Proprio per questo motivo, abbiamo deciso di abbattere i confini tra «Committente» e «Appaltatore», ovvero reagiamo allo stesso modo al lavoro sicuro o pericoloso sia dell'appaltatore che del committente. Tuttavia, se per i dipendenti del committente è definito un sistema di sospensione dei lavori, allontanamento dal servizio, commissioni per la salute e sicurezza sul lavoro e misure disciplinari per le violazioni, cosa fare con i dipendenti dell'appaltatore?
Come ci comportiamo con i trasgressori delle Regole Cardinali di Sicurezza (RCS) presso l'appaltatore? Nel nostro caso, abbiamo deciso di introdurre un sistema di «cartellini gialli e rossi».

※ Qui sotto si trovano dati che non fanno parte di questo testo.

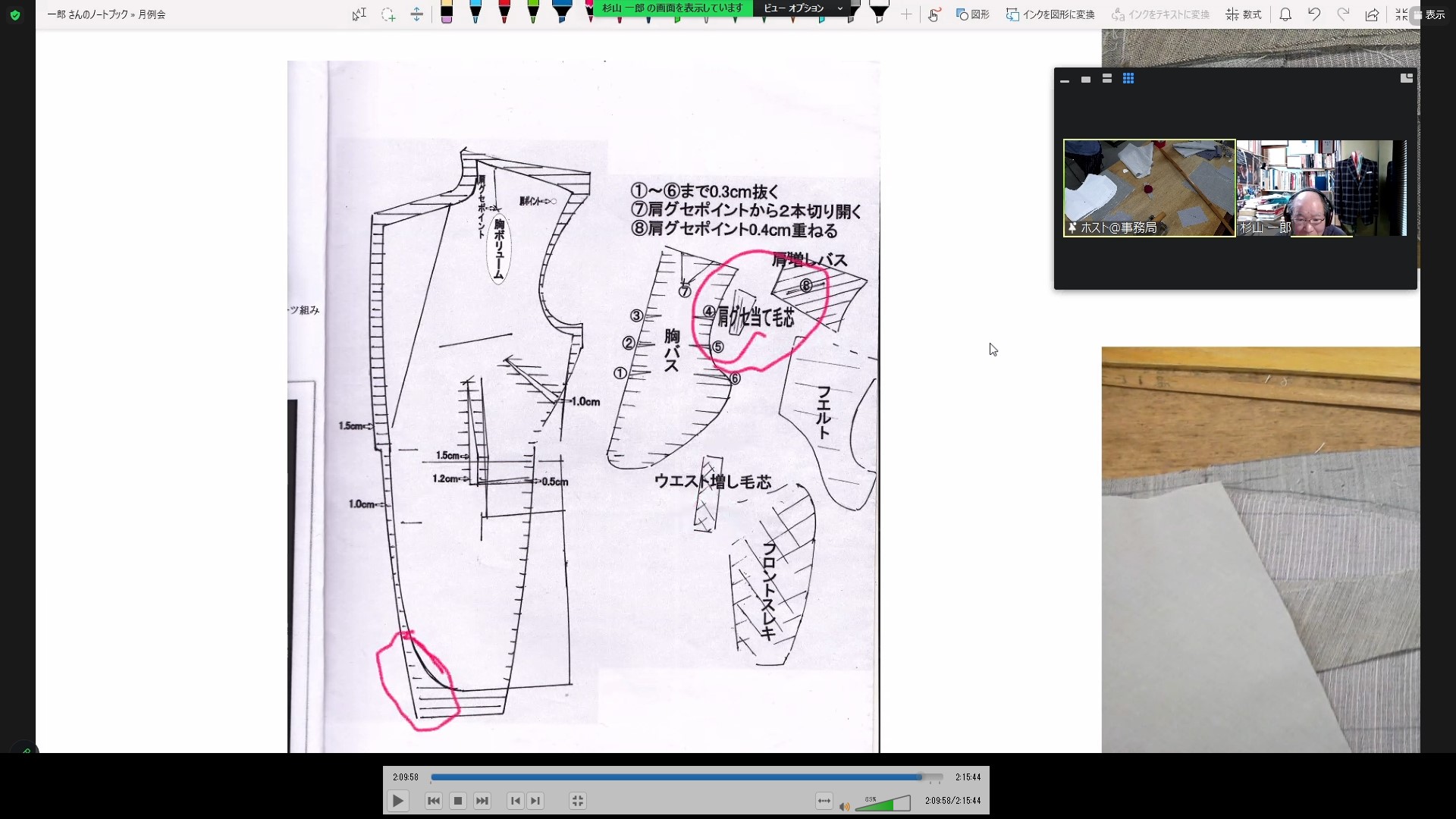The image size is (1456, 819).
Task: Step one frame forward
Action: tap(536, 801)
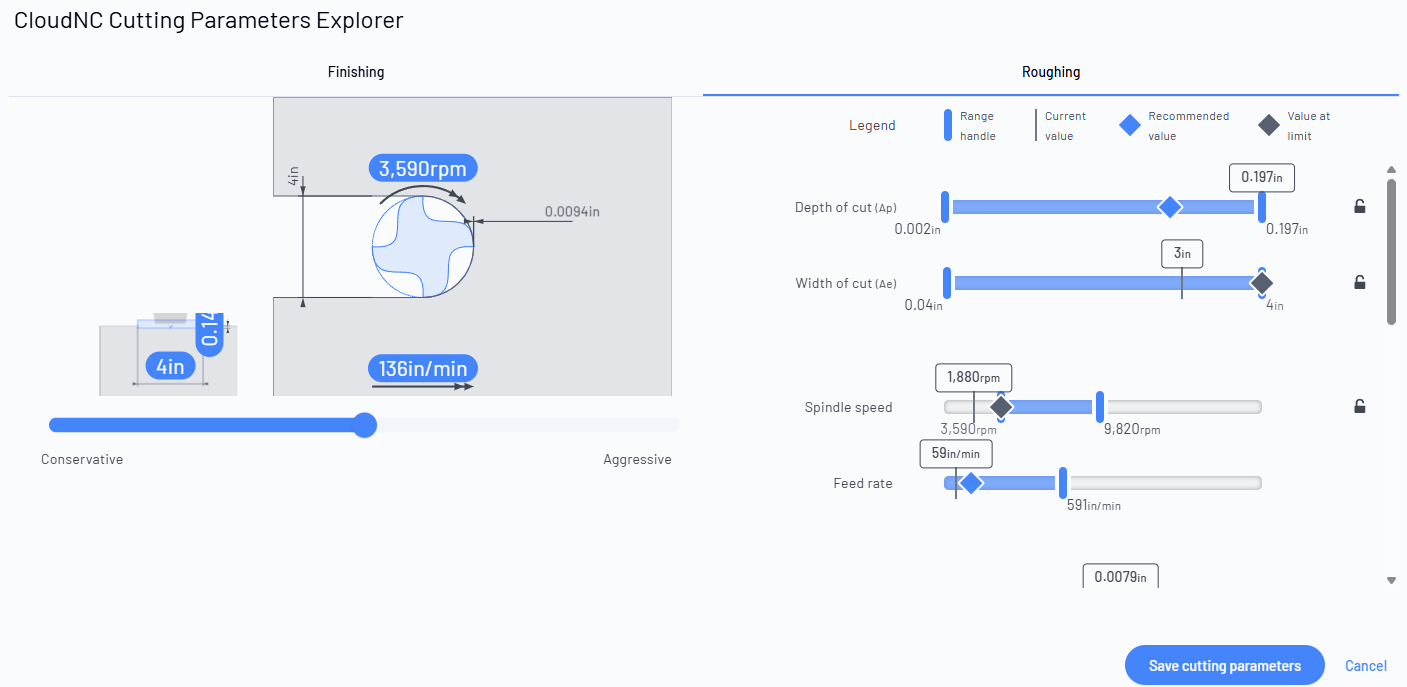
Task: Click the Depth of cut recommended value diamond
Action: point(1169,207)
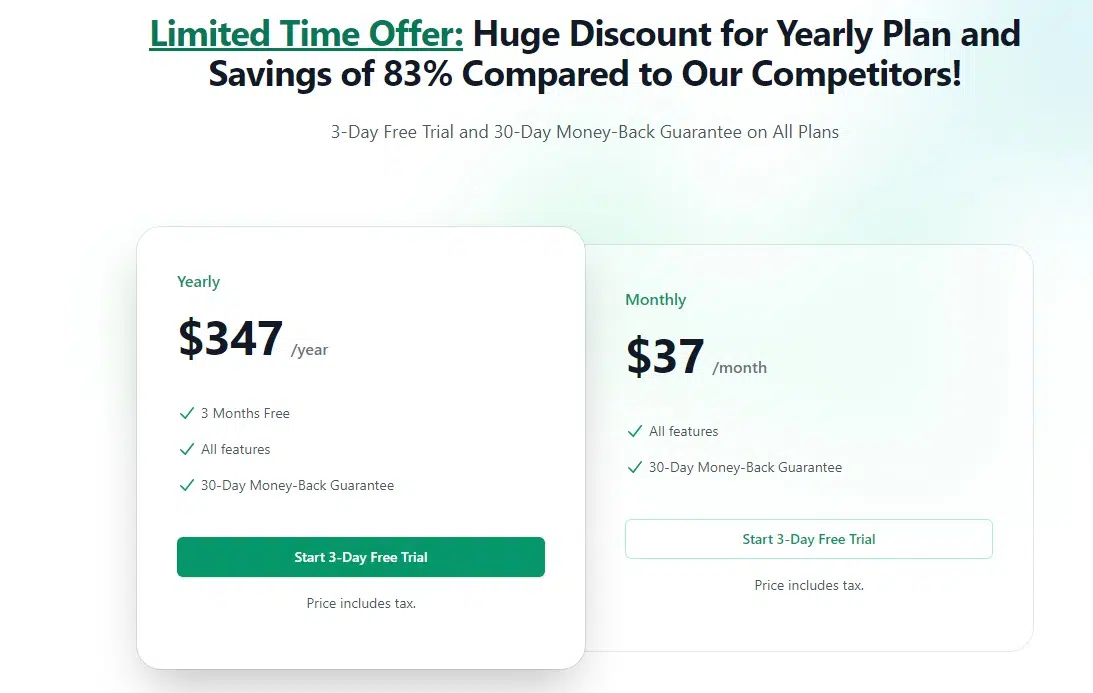Click the "3 Months Free" feature text

[x=245, y=413]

L'essenza di questo approccio è la seguente:
In caso di prima violazione delle RCS, l'accesso al sito viene limitato sia al dipendente che al suo responsabile, i quali vengono inviati a un corso di formazione con successiva verifica delle conoscenze. La formazione viene assegnata in base al tipo di lavoro in cui è stata commessa la violazione. Sono stati sviluppati corsi per tutti i tipi di lavori ad alto rischio (LAR), lavori con mezzi di sollevamento, lavori a caldo, nonché corsi su questioni generali di autorizzazione del personale ai LAR e sullo sviluppo della cultura della sicurezza nell'organizzazione.
In caso di seconda violazione delle RCS da parte di un dipendente dell'impresa appaltatrice, il pass viene bloccato e viene esclusa la possibilità di rilascio di un nuovo pass, anche se il dipendente venisse assunto da un'altra impresa appaltatrice.
Qualsiasi violazione dei lavoratori delle imprese appaltatrici non può lasciare impuniti i membri del personale tecnico; per questo motivo, insieme al trasgressore, viene bloccato anche il suo supervisore diretto. Comprendiamo tutti perfettamente che la responsabilità dei lavoratori ricade sul responsabile, sia per quanto riguarda l'organizzazione sicura del lavoro, sia per il controllo della sua esecuzione.
In base all'esperienza di lavoro con gli appaltatori, questo sistema si è dimostrato molto efficace.
Perché diamo una possibilità di riscatto? Dobbiamo tenere conto della carenza generalizzata di personale. Come molte organizzazioni, gli appaltatori non dispongono di molto personale qualificato permanente. Allontanando definitivamente lavoratori davvero validi, mettiamo l'appaltatore in un vicolo cieco che potrebbe rivelarsi fatale. Non sempre il lavoratore che subentra sarà più disciplinato del precedente, il quale conosce già il sistema di lavoro e ha frequentato i corsi di formazione.
Se applicata insieme alle sanzioni e all'attività della commissione per gli appaltatori, questa pratica porterà risultati in tempi brevi.